Cha Cha Real Smooth: Review
After breaking out on the indie scene with Sh*thouse, writer, director, and star Cooper Raiff returns to his coming-of-age lens with Cha Cha Real Smooth. I can see why his latest film received a glowing reception at its Sundance premiere. With both of his first two features, Raiff conveys the type of comforting, quirky material the festival is known for propelling (Coda, Juno, and Garden State).
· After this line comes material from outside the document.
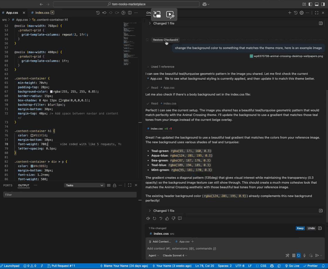
Task: Open the Agent mode dropdown
Action: pos(154,255)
At the same time, the Sundance coming-of-age formula has shown signs of aging. Several notorious features attempt sentimentality without grounding their insights in authenticity, often creating cheery yet uninspired detours into the coming-of-age milieu (The Only Living Boy in New York and Wish I Was Here). For me, at least, Cha Cha represents another cloying and milquetoast attempt at coming-of-age sentiments.
Raiff follows the typical narrative formula to a tee, introducing his manchild protagonist as a down-on-his-luck college graduate looking for a purpose in his life. Raiff and his assured supporting cast help prop up some of the material’s predictability, but the experience can’t help feeling like a cumbersome exercise in cliche territory. None of the film’s personal revelations, relationships, or comedic gags feel exclusive to Cha Cha’s narrative. Instead, the film runs the gamut of coming-of-age territory without imbuing unique nuances or ideas to the table.
Cha Cha Real Smooth is too affable to detest. That said, Raiff’s latest still can’t escape its oppressively familiar design.